A. Watch NOVA scienceNOW documentary on induced Pluripotent Stem Cells. Length: 13:39.

B. Students record responses on the NOVA scienceNOW Question Sheet.

Appendix A: Student worksheet
Appendix A: Teacher version

C. Go over answers from the Question Sheet during a group discussion.

D. Review basic stem cell biology by watching the Learn Genetics animations.

II. Exploration

A. Lecture – Introduction to reprogramming technology. Create a lecture tailored to your students using information from the Teacher Background Information document for Unit Five. Assign this article, “A Brief History of iPS Cell Research,” as background reading or incorporate into your lecture.
  1. Review how embryonic stem cells are made.
  2. Discuss pluripotency.
  3. Summarize iPS technology.
  4. What does reprogramming mean? How does it relate to Somatic Cell Nuclear Transfer, used to clone Dolly the sheep?
B. Discuss the research paper summary describing the discovery of iPS cells: Yamanaka 2006, Induction of Pluripotent Stem Cells from Mouse Embryonic and Adult Fibroblast Cultures by Defined Factors. Before moving on to the jigsaw study below, students should understand the following:
  1. What is a transcription factor?
  2. What are the four transcription factors Yamanaka’s group used to create iPS cells?
  3. How did their group turn somatic cells into embryonic stem cell-like cells?
  4. What transfection method did the researchers use?
  5. How did they detect cells that had turned into iPS cells?
  6. How did they test whether the iPS cells were pluripotent?
  7. How efficient was their reprogramming technique?
C. The Promises and Risks of iPS cells: A jigsaw reading of iPS cell paper summaries and an optional simulation activity (under Application section III.B.) The jigsaw instructions describe this activity. If you choose to do the simulation activity, the group of students who read article 6 will act as an Ethical Review Board and have additional responsibilities.
  1. Yamanaka, 2008: Generation of Pluripotent Stem Cells from Adult Mouse Liver and Stomach Cells.
  2. Eggan, 2008: iPS Generated From Patients with ALS can be Differentiated into Motor Neurons.
  3. Jaenisch, 2007: Treatment of Sickle Cell Anemia Mouse Model with iPS Cells Generated from Autologous Skin.
  4. Plath, 2008: The Many Ways to Make an iPS cell.
  5. Yamanaka, 2008: Generation of Induced Pluripotent Stem Cells without Myc from Mouse and Human Fibroblasts.
  6. Chiang, 2010: Scientists Make Stem Cells that are Accepted by the Ethical Community.
D. Review

1. Deliver or assign as homework this PowerPoint presentation: Human Induced Pluripotent Stem Cells. Alternatively, this PowerPoint can be used to accompany any part of the lesson.
2. Read and discuss “iPS Questions and Answers.”

III. Application

A. Form groups to discuss the following and report back students’positions:

List advantages and disadvantages of human embryonic stem cells compared to iPS cells in the following categories

  • Ethics
  • Efficiency in creation of cell lines
  • In vitro disease models
  • Safety of cell transplant therapy
B. Simulation activity using Jigsaw readings:

Several students in the class comprise an Ethical Review Board (ERB). These students do not participate in the jigsaw for iPS treatment options, but instead, google what an ERB is and how they normally make decisions as well as read the Chiang, 2010 paper (above). ERB members give a short presentation on ERB background and purpose. Student groups present and discuss various treatment options (including different reprogramming techniques versus using embryonic stem cells or adult stem cells) to the ERB, which then comes to a consensus on the safest and most effective treatment options.

IV. Assessment

A. Students read the following scenario and write their responses on an essay exam. Teacher’s guide with answers.

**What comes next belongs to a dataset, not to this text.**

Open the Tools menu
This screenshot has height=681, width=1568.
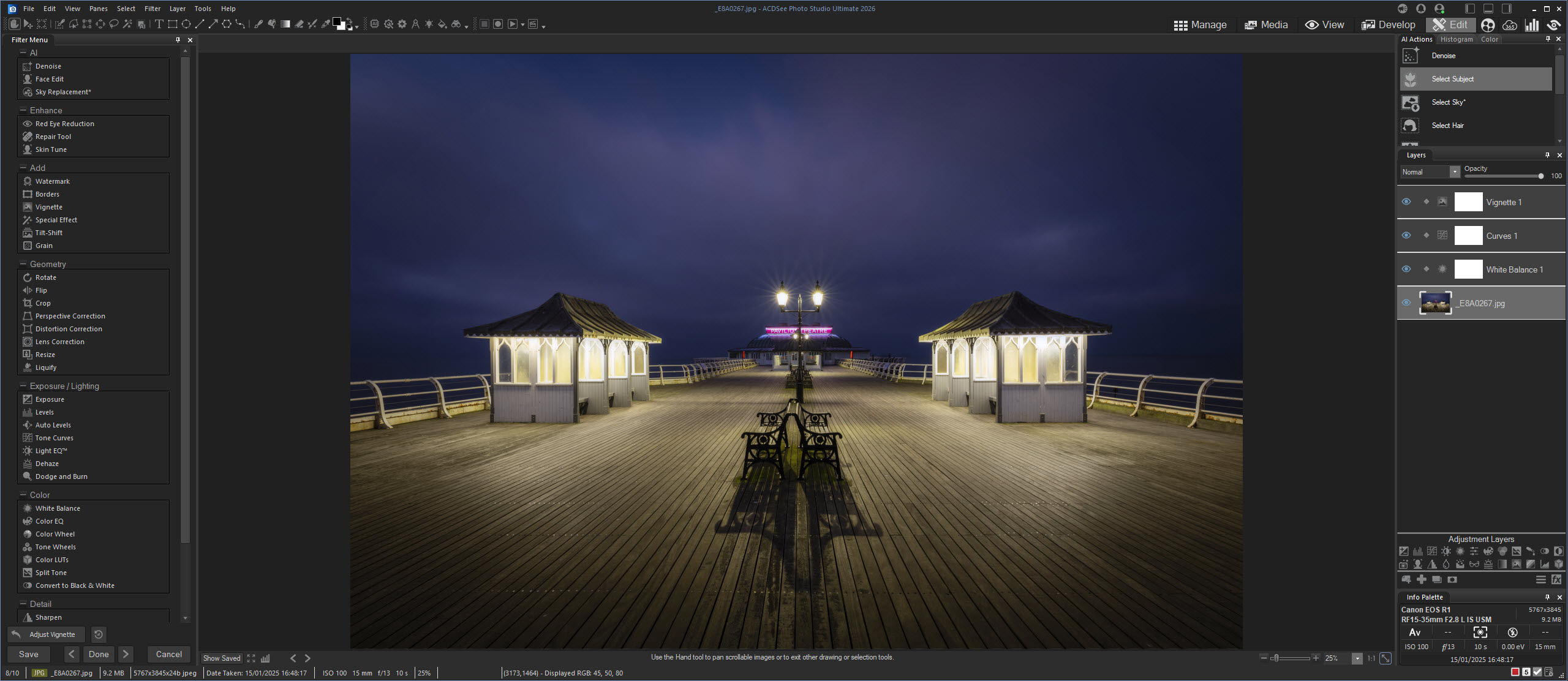[x=203, y=8]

You are a doctor who wants to treat a patient for thalassemia. Thalassemia is a genetic disease caused by a mutation in hemoglobin that disrupts the molecule’s ability to carry and deliver oxygen in the body. You want to treat your patient with iPS cells. Describe how you would obtain or produce the iPS cells. Include the original cell type, transfection method, and why you have chosen that method. Also, describe how the iPS cells would be prepared for transplantation.